Così, nostro malgrado, magari senza volerlo, il più delle volte rischiamo di accontentarci di ciò che affiora in superfice, perdendo di vista la profondità. Non è un caso se sono aumentati sensibilmente i consumi di vini effervescenti, che in virtù dell’anidride carbonica riescono a essere liquidi più performanti in tal senso: più veloci, più rapidi, più “volatili”, più beverini appunto. 

Col vino Nebbiolo è diverso: la musica cambia, i movimenti si alternano, l’orchestrazione si fa abbondante di note, di strumenti e di suoni, e così l’ascolto diventa inevitabilmente più complesso.

E se in Alto Piemonte, a Carema, nel Roero, in Valtellina e in Valle d’Aosta potrà forse capitare di intercettare vini Nebbiolo di una qualche piacevolezza giovanile, nella Langa del Barolo e del Barbaresco pressoché mai.

La congiunzione tra il clima continentale dell’Albese, i terreni marnoso-calcareo-arenacei del Miocene e il lunghissimo ciclo vegetativo della vite Nebbiolo (che germoglia molto presto e porta a maturazione i suoi grappoli molto tardi), crea i presupposti per rossi il più delle volte sontuosi, le cui fitte stratificazioni di materia, di sapori, di odori e di umori necessitano di adeguata predisposizione.

Al degustatore alle prese con il vino Nebbiolo converrà dunque prima accettare – e poi leggere e interpretare – l’incontinente personalità di un rosso che non punta alla bevibilità ma alla complessità; che non è mai superficiale ma profondo.

Il degustatore dovrà perciò attendere, attendere e ancora attendere, lasciandosi attraversare dal liquido con gli occhi chiusi e la concentrazione spalancata, per intercettarne gli umori nascosti (al solito, ben più di quelli scoperti).
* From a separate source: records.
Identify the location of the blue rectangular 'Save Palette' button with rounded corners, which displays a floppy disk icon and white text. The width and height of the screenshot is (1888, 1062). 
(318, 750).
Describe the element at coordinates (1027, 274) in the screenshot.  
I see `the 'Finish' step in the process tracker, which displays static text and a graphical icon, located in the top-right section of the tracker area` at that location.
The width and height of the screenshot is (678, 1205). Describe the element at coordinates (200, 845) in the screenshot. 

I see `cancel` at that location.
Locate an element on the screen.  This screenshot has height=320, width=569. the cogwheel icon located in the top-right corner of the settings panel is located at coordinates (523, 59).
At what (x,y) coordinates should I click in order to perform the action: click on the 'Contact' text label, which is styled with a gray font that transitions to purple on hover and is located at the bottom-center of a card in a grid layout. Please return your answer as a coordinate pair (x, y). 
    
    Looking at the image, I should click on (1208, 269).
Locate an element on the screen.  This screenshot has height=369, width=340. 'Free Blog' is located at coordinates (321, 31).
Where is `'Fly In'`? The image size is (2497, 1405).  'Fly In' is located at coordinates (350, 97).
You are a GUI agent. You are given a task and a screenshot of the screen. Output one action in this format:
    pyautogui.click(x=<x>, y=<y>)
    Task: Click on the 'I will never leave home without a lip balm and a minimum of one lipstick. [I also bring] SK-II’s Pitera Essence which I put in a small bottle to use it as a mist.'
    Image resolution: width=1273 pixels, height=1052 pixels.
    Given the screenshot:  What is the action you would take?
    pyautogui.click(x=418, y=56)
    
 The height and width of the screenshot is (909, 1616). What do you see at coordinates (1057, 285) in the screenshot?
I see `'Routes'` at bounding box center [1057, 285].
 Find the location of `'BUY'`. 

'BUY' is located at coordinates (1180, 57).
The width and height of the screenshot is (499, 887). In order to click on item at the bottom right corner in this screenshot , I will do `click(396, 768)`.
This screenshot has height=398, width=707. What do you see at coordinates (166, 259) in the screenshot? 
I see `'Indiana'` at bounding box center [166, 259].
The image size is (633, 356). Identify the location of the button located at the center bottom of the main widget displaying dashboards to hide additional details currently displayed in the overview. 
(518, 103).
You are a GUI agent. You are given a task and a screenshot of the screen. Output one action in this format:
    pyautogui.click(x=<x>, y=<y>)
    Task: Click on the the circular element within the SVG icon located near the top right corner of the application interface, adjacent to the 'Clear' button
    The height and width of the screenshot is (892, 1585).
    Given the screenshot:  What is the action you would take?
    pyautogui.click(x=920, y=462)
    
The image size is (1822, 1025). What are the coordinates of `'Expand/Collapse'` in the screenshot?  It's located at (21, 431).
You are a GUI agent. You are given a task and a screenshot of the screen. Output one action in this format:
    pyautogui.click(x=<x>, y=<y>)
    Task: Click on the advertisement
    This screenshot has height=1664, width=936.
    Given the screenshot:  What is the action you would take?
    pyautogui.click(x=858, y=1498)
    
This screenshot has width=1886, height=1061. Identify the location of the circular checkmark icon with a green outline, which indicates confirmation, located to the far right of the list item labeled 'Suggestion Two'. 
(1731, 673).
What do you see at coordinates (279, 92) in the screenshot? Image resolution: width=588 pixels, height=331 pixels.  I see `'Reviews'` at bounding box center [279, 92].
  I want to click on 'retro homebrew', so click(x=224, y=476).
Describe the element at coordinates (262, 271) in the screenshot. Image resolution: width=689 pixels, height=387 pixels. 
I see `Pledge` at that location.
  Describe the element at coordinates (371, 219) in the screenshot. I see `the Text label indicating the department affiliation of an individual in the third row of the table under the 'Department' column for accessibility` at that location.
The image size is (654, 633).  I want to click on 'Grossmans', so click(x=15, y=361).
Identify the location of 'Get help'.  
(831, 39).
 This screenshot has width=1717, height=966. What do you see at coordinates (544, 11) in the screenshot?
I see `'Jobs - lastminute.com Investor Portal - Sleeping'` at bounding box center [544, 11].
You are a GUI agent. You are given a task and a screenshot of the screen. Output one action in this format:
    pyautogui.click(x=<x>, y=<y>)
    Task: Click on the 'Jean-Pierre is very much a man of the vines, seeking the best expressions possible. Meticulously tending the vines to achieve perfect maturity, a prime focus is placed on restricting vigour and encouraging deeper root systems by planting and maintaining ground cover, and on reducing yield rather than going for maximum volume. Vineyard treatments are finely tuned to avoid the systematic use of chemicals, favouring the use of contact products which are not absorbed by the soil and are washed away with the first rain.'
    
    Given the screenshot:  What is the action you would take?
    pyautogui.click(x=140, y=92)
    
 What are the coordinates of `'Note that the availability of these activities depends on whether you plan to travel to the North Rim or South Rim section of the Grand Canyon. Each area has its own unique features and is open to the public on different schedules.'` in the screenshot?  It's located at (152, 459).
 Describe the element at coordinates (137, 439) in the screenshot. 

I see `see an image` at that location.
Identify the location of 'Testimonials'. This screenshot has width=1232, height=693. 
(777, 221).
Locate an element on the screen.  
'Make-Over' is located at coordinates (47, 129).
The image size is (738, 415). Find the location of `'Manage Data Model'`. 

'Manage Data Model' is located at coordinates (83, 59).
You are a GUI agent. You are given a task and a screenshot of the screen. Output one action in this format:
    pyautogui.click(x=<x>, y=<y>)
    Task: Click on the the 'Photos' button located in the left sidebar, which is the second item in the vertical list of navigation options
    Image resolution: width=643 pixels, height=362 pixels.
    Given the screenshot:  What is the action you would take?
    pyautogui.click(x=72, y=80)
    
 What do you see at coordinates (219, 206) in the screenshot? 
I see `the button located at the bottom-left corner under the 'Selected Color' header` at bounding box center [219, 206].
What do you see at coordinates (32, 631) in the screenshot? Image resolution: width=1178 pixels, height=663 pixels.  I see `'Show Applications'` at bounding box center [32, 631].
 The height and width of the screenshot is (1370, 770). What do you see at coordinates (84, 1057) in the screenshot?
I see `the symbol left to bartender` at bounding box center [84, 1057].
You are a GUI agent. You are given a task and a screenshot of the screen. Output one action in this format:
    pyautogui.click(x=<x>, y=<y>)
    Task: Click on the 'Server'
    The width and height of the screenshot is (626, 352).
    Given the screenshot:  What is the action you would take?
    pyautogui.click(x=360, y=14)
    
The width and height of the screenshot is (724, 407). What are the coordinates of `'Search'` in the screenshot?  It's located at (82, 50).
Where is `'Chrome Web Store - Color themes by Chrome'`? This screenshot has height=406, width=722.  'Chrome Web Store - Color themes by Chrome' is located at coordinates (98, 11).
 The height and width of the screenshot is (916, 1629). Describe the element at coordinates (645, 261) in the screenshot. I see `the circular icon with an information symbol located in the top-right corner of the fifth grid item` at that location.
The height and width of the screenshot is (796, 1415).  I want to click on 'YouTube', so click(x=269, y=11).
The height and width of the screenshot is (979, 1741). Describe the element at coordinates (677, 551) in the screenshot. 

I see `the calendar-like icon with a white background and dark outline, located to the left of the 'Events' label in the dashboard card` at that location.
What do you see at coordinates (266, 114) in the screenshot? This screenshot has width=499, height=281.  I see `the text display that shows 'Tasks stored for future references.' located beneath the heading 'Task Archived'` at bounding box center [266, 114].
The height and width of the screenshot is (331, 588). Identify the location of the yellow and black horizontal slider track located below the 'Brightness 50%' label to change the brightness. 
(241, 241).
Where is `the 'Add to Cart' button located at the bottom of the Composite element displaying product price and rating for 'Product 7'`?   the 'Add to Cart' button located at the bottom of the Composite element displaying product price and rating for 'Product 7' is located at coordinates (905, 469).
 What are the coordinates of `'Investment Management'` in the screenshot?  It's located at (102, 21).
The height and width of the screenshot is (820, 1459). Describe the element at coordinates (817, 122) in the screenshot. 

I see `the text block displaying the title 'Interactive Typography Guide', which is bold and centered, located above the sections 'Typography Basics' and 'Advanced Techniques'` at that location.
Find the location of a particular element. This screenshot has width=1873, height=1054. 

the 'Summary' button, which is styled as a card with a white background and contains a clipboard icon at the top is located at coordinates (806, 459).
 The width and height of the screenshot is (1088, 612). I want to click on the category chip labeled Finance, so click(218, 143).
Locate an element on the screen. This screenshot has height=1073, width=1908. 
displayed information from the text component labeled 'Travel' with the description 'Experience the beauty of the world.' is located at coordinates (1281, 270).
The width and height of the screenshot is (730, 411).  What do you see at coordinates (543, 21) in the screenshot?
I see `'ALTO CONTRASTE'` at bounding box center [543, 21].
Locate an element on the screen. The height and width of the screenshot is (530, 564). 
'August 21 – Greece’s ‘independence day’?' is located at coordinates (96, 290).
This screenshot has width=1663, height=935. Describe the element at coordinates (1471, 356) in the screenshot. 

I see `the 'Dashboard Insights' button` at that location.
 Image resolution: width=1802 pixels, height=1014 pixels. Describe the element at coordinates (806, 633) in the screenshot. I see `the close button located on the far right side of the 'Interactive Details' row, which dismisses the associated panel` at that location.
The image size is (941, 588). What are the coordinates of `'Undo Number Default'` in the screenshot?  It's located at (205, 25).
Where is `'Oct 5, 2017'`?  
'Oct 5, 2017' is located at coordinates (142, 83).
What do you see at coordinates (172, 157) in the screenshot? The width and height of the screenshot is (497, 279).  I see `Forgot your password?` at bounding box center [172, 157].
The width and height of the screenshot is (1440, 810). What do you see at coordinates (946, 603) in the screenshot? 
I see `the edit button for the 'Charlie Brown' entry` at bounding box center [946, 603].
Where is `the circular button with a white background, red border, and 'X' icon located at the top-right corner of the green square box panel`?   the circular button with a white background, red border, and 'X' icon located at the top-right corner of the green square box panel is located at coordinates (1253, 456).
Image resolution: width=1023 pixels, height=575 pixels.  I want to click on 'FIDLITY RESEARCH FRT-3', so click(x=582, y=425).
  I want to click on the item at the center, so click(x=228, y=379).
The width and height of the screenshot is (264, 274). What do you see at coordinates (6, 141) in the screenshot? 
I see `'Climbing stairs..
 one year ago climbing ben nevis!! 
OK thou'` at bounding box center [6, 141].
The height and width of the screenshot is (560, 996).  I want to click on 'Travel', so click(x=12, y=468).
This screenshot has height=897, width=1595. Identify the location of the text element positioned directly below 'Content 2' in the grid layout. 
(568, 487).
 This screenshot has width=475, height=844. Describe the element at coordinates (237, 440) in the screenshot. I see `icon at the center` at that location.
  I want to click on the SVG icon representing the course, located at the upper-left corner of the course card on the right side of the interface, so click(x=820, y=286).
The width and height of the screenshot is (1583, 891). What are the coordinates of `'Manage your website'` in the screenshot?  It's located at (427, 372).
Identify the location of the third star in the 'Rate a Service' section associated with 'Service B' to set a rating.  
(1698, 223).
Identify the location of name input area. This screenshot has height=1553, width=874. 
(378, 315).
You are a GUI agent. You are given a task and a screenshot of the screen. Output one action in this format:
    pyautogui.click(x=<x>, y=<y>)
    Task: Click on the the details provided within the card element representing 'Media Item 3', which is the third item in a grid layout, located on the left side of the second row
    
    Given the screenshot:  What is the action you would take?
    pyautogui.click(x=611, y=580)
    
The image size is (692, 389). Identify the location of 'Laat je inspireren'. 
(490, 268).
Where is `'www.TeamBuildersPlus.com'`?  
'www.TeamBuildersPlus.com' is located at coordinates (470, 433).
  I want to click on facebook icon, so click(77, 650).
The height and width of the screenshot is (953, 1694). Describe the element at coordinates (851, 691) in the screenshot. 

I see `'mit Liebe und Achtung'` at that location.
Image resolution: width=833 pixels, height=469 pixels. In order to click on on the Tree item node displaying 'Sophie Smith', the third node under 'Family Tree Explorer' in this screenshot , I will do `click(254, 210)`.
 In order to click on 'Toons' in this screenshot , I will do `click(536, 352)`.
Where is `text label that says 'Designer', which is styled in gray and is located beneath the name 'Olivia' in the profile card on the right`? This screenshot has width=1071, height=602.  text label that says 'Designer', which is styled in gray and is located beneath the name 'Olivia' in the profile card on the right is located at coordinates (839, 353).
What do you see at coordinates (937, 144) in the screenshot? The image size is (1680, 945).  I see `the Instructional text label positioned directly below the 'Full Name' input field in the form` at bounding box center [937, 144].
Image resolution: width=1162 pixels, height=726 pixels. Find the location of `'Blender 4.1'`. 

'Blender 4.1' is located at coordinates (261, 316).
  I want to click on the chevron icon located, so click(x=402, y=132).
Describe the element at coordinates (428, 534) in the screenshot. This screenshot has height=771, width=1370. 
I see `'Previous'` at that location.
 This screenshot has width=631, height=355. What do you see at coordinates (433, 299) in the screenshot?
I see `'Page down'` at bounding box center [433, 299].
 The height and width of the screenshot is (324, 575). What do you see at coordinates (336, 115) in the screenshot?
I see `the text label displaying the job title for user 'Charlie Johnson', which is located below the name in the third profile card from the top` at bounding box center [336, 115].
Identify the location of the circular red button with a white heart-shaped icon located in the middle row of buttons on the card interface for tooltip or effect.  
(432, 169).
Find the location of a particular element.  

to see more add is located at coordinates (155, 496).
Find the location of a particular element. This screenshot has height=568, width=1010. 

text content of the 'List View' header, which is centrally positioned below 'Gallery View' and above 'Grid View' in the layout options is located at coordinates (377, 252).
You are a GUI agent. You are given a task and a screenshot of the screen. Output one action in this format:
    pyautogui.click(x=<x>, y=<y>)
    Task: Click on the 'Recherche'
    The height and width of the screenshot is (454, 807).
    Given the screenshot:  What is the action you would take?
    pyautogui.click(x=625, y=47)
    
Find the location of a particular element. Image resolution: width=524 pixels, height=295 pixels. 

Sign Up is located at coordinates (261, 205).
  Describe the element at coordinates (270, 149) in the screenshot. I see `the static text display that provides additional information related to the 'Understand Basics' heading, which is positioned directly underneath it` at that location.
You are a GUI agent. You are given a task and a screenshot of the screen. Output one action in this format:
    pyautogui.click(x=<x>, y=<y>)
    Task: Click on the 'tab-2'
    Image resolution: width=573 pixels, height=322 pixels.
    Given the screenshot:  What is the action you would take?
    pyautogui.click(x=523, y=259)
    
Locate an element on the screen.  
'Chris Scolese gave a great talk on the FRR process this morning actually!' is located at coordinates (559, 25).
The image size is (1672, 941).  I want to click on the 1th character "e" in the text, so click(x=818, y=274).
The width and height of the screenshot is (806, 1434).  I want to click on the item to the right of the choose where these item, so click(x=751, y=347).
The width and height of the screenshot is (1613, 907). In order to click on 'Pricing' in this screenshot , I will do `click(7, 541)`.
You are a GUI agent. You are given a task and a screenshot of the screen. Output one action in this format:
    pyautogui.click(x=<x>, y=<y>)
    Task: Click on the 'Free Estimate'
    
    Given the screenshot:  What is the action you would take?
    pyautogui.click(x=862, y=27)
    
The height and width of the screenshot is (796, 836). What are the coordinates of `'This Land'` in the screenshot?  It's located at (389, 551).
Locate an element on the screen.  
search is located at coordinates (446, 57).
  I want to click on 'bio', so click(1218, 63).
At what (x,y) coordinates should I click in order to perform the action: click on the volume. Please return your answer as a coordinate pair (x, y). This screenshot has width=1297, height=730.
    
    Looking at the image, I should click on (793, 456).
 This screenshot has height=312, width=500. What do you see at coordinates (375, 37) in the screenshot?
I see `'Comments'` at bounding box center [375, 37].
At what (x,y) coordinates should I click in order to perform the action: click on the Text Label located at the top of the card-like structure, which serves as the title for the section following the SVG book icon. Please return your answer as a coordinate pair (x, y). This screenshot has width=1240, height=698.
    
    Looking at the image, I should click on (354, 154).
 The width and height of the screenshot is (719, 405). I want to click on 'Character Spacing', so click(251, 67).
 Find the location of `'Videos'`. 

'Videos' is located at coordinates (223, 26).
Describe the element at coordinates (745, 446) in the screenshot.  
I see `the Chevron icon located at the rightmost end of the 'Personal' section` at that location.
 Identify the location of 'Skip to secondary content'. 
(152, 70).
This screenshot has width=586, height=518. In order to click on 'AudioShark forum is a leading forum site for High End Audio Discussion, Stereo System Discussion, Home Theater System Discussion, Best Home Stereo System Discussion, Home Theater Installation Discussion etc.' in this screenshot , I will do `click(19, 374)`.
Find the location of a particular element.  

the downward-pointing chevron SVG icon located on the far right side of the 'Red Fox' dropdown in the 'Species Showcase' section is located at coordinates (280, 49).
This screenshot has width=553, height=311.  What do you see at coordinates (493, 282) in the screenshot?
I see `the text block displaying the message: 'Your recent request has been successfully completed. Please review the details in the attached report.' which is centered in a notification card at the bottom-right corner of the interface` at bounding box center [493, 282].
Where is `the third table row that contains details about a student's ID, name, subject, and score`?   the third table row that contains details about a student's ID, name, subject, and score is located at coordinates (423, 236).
Col vino Nebbiolo di più ambiziosa estrazione, il degustatore dovrà orientarsi al futuro, adeguandosi a cambiamenti lenti e mai lineari. Così, tra alti e bassi, il degustatore più tenace e paziente potrà via via assistere alla graduale formazione di una trama che a un certo punto, quando tutto filerà per il meglio, consegnerà intrecci e ricami d’alta classe.

E in effetti, volendo chiudere qui l’argomentazione, l’attesa e la pazienza nell’attesa sono un paio di doti necessarie al bevitore del vino Nebbiolo. La terza è pensarla come Pierangelo Bertoli, che scrisse nella sua bellissima “A muso duro”: “affronterò la vita a muso duro, guerriero senza patria e senza spada, con un piede nel passato e lo sguardo dritto nel futuro”.

È più o meno così che funziona, col vino Nebbiolo.

 Francesco Falcone

Degustatore, divulgatore e scrittore indipendente.